Assignment:
Word for word, restate each of the entries below, and drop every picture.

Top of Raw data

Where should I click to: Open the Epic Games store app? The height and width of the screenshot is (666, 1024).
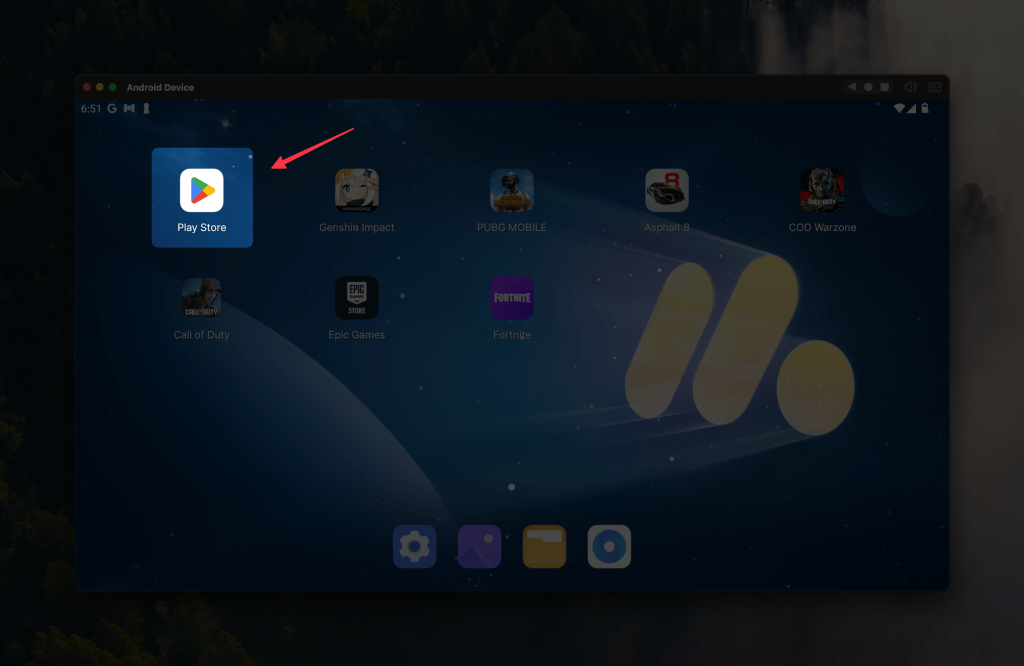click(357, 298)
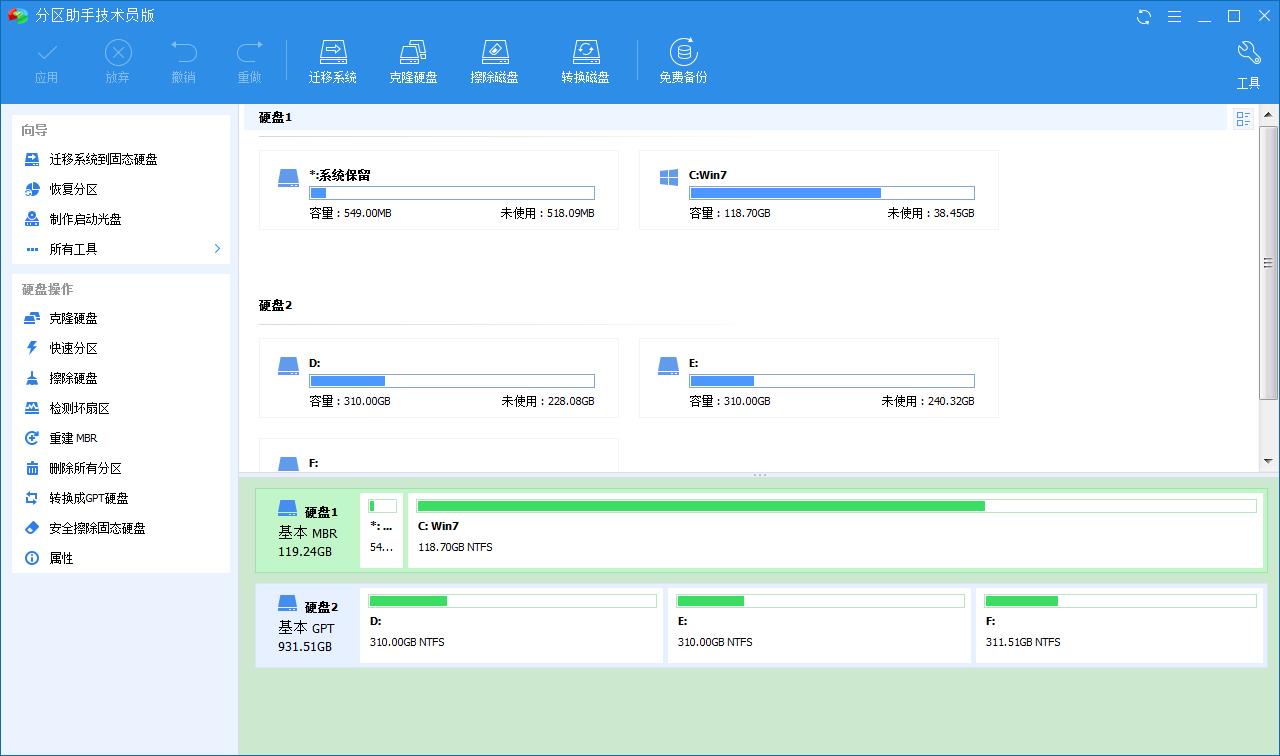Open the 克隆硬盘 tool from the toolbar
This screenshot has height=756, width=1280.
(413, 58)
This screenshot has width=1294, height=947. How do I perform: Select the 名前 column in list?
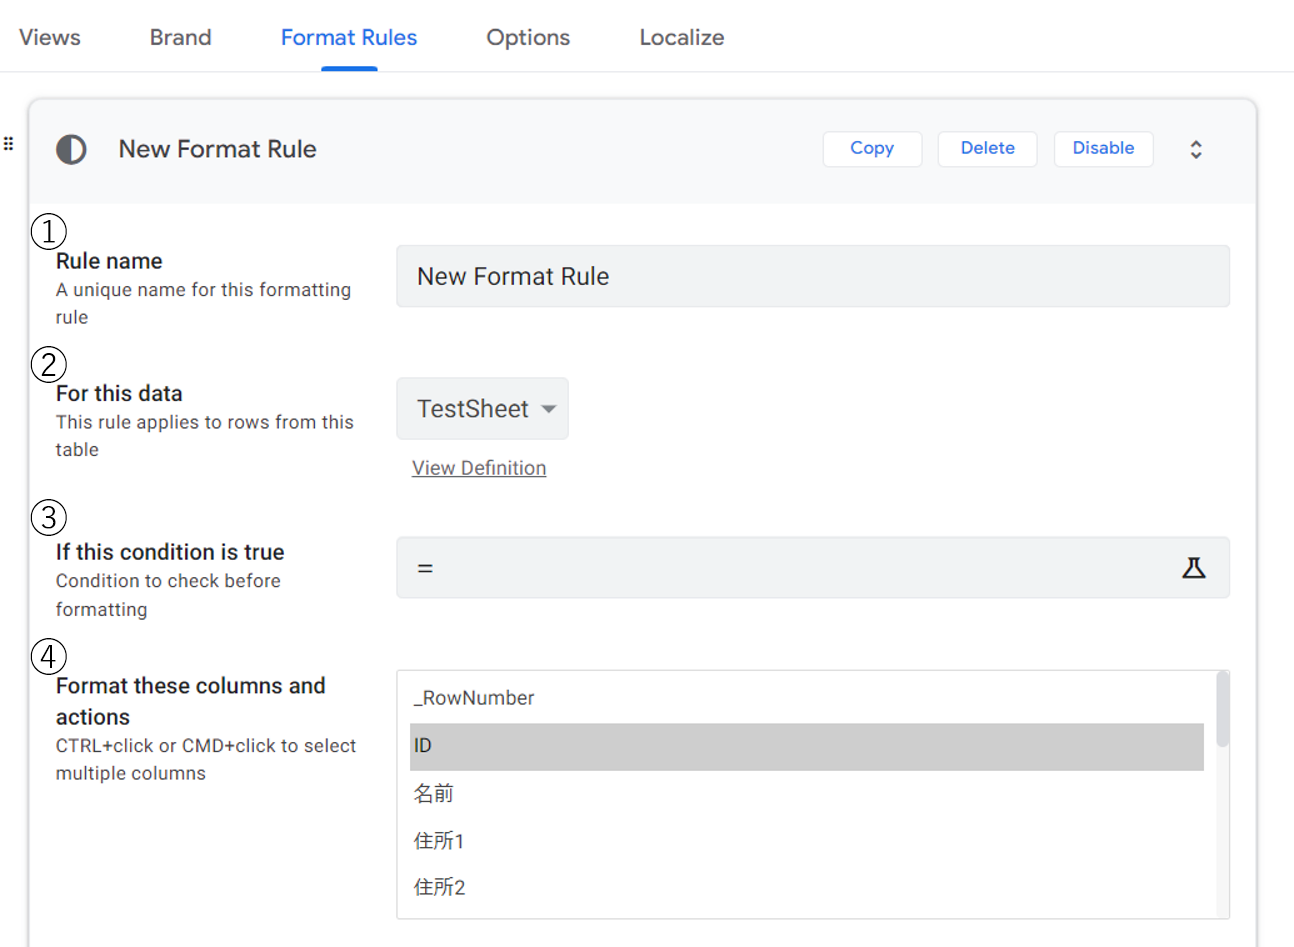435,794
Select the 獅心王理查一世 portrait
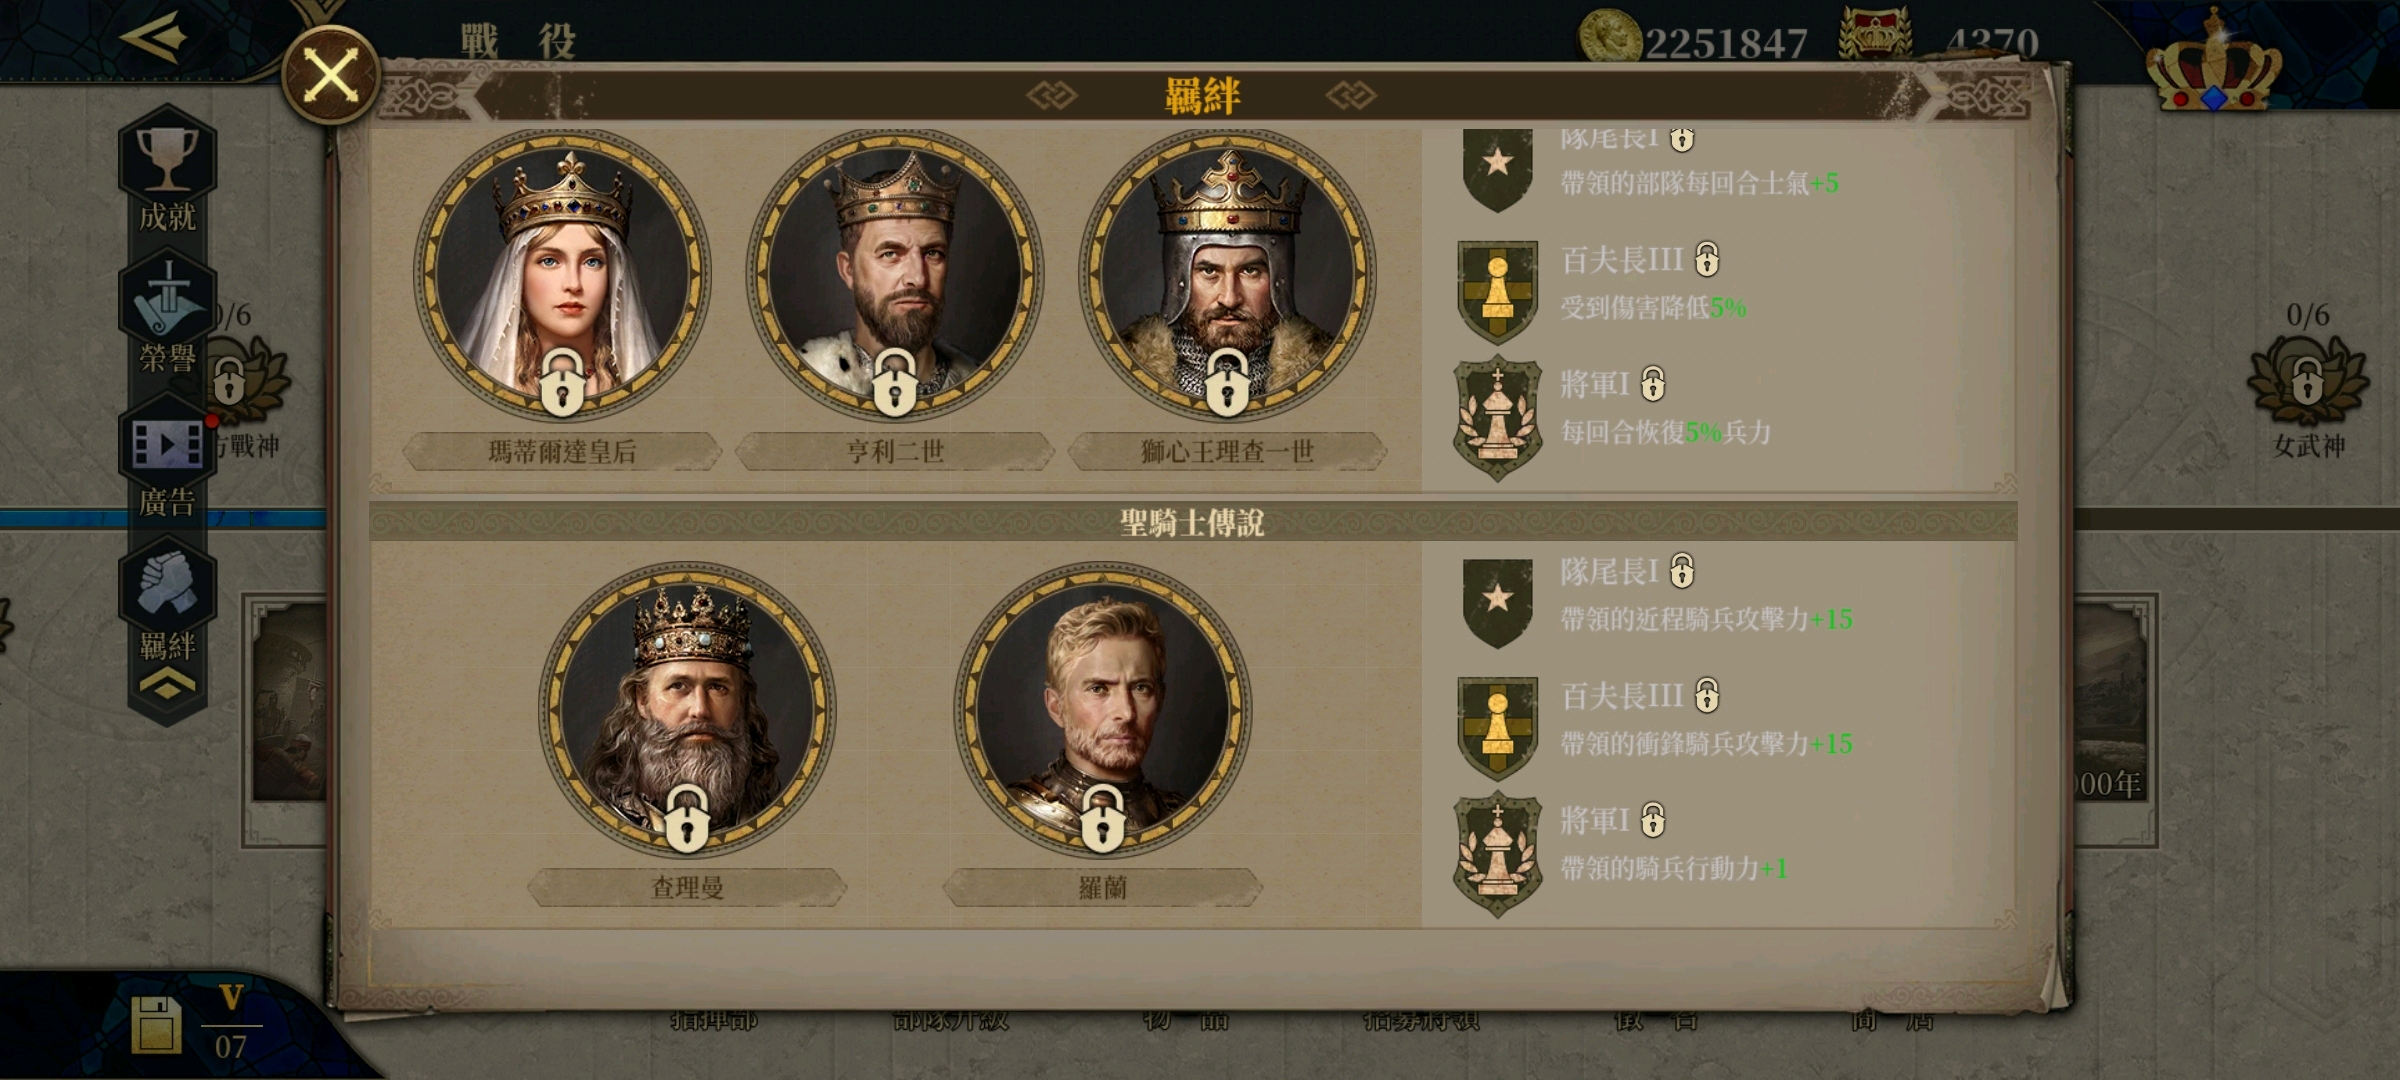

Bottom of Raw data

Response area:
Where should I click to: Open the Epic Games store app? The height and width of the screenshot is (666, 1024).
click(357, 298)
Open the 克隆硬盘 tool from the toolbar
This screenshot has height=756, width=1280.
(413, 58)
This screenshot has width=1294, height=947. How do I perform: Select the 名前 column in list?
435,794
Select the 獅心王理查一世 portrait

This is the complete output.